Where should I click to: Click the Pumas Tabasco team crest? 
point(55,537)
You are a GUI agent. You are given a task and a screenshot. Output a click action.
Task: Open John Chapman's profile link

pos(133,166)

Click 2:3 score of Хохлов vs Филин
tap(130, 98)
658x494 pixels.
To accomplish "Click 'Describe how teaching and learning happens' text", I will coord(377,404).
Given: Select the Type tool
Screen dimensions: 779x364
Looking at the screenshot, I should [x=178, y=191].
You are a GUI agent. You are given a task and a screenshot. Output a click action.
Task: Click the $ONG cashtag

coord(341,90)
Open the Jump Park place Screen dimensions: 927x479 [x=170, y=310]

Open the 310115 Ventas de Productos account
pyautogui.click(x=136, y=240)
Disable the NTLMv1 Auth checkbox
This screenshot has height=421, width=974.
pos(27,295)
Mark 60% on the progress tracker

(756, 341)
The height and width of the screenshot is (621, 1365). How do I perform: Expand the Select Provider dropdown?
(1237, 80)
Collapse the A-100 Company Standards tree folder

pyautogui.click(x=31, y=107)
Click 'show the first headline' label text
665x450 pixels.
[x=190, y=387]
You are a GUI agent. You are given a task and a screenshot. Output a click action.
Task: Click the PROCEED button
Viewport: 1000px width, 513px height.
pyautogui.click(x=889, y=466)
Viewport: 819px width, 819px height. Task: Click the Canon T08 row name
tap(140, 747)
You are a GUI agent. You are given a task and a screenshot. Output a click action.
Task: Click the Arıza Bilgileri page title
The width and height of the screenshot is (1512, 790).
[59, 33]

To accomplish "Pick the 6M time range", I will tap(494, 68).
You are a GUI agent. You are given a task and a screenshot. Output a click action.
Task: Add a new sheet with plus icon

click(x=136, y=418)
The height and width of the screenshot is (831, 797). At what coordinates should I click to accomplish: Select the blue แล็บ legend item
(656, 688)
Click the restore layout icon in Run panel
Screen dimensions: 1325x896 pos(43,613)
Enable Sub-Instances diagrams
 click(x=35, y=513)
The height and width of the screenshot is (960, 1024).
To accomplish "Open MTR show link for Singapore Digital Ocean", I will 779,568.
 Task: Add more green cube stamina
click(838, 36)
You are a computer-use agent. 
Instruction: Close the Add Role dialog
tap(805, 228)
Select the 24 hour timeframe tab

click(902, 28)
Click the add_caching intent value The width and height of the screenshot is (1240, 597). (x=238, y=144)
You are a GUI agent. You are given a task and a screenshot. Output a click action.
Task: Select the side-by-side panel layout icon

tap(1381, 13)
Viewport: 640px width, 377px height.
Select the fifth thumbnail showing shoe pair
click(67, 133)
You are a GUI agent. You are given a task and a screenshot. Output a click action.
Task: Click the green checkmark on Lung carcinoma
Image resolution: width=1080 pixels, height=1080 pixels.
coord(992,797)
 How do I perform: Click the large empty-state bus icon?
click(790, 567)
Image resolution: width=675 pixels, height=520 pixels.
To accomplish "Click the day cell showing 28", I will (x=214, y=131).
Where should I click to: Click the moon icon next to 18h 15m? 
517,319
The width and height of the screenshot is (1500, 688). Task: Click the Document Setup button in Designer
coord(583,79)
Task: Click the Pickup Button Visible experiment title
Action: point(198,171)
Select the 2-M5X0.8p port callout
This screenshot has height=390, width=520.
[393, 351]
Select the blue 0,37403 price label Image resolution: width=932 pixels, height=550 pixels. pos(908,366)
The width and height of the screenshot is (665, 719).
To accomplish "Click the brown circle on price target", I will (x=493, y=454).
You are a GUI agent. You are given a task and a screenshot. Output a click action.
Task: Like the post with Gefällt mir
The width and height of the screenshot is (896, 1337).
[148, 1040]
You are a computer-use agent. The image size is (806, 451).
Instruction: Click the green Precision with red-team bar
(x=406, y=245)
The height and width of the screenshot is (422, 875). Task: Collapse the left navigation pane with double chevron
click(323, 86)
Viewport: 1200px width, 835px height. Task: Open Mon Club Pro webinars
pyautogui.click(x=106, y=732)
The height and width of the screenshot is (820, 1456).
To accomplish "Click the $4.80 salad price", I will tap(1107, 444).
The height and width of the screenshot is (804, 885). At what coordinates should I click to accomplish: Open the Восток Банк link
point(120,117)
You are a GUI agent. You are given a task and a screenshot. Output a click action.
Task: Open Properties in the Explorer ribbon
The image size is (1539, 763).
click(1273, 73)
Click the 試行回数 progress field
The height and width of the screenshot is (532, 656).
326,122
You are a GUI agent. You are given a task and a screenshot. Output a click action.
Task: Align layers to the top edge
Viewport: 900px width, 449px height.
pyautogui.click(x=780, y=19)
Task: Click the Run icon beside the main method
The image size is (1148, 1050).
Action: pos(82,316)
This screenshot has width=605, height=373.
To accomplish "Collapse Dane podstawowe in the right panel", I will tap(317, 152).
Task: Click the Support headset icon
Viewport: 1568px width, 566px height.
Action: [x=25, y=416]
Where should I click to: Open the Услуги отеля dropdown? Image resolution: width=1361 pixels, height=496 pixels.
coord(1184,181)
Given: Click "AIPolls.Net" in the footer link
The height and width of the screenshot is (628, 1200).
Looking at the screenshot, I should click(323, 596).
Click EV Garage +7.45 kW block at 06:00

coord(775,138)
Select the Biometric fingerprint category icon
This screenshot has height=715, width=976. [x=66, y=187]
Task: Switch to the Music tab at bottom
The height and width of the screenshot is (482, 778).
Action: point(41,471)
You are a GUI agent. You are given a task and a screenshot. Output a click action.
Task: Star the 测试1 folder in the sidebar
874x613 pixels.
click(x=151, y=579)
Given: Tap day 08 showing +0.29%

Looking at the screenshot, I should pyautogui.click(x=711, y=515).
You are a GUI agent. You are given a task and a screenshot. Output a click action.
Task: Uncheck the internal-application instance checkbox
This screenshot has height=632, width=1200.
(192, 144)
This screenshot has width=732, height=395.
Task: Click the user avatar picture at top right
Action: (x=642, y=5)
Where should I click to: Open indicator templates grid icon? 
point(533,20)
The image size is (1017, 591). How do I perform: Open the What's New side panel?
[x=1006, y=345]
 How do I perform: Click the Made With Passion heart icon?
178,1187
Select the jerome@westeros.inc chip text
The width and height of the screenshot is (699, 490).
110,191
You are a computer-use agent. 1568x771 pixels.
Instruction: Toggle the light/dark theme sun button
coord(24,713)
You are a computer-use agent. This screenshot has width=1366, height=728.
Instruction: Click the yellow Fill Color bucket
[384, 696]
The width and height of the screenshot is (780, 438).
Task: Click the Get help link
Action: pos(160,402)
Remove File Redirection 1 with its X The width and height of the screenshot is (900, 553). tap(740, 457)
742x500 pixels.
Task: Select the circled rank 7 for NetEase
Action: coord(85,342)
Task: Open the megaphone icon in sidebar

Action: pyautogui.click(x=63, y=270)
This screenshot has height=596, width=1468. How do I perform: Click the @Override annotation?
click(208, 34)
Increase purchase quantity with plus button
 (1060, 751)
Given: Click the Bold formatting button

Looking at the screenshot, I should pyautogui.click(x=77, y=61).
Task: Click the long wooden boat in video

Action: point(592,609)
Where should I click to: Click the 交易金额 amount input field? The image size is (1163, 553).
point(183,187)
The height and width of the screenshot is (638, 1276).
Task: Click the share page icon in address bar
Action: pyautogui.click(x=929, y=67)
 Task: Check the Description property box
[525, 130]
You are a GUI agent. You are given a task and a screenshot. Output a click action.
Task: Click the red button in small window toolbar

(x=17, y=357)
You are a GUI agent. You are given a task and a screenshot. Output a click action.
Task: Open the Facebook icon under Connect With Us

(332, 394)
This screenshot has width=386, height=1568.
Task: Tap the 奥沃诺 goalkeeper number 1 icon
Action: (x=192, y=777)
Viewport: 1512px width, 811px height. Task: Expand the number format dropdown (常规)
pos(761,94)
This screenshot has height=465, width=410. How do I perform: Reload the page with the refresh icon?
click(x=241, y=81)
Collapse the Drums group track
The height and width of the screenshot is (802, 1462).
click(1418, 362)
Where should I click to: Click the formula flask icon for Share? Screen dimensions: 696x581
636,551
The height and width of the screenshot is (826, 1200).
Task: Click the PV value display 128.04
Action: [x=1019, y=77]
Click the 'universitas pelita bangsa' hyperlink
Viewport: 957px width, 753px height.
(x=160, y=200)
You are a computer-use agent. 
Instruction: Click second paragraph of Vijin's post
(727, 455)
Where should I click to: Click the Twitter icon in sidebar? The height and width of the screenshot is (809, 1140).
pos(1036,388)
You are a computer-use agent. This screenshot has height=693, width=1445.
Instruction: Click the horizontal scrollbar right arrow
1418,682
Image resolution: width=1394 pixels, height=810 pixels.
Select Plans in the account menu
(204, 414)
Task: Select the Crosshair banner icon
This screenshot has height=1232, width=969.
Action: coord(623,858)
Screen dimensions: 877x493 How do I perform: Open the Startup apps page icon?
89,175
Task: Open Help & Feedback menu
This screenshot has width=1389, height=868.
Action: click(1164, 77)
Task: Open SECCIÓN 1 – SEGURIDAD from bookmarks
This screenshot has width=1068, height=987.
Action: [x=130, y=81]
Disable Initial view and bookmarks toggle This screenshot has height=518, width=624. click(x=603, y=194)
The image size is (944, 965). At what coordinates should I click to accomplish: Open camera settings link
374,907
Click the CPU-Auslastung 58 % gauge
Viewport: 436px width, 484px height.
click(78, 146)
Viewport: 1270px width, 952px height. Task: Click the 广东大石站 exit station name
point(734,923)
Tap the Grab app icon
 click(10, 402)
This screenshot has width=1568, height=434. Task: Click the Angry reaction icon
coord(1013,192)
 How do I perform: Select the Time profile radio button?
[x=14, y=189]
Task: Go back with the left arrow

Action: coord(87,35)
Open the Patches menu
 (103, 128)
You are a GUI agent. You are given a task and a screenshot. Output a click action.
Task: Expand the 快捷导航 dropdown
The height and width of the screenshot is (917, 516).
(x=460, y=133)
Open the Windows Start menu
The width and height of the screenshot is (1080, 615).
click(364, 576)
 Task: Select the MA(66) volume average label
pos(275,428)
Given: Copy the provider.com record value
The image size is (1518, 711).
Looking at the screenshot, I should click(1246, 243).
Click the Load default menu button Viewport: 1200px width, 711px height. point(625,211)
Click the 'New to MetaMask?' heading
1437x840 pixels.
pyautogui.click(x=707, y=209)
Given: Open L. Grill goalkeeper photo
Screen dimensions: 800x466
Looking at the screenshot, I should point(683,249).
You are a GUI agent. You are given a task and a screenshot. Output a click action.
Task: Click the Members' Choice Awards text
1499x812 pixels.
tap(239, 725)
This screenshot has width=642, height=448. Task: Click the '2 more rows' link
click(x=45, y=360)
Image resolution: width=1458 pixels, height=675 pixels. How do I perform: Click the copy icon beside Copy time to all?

__________________________________________________

Task to carry out: Copy out every line in the entries above that holds "Disable".

Solution for this problem:
Disable the NTLMv1 Auth checkbox
Disable Initial view and bookmarks toggle This screenshot has height=518, width=624. click(x=603, y=194)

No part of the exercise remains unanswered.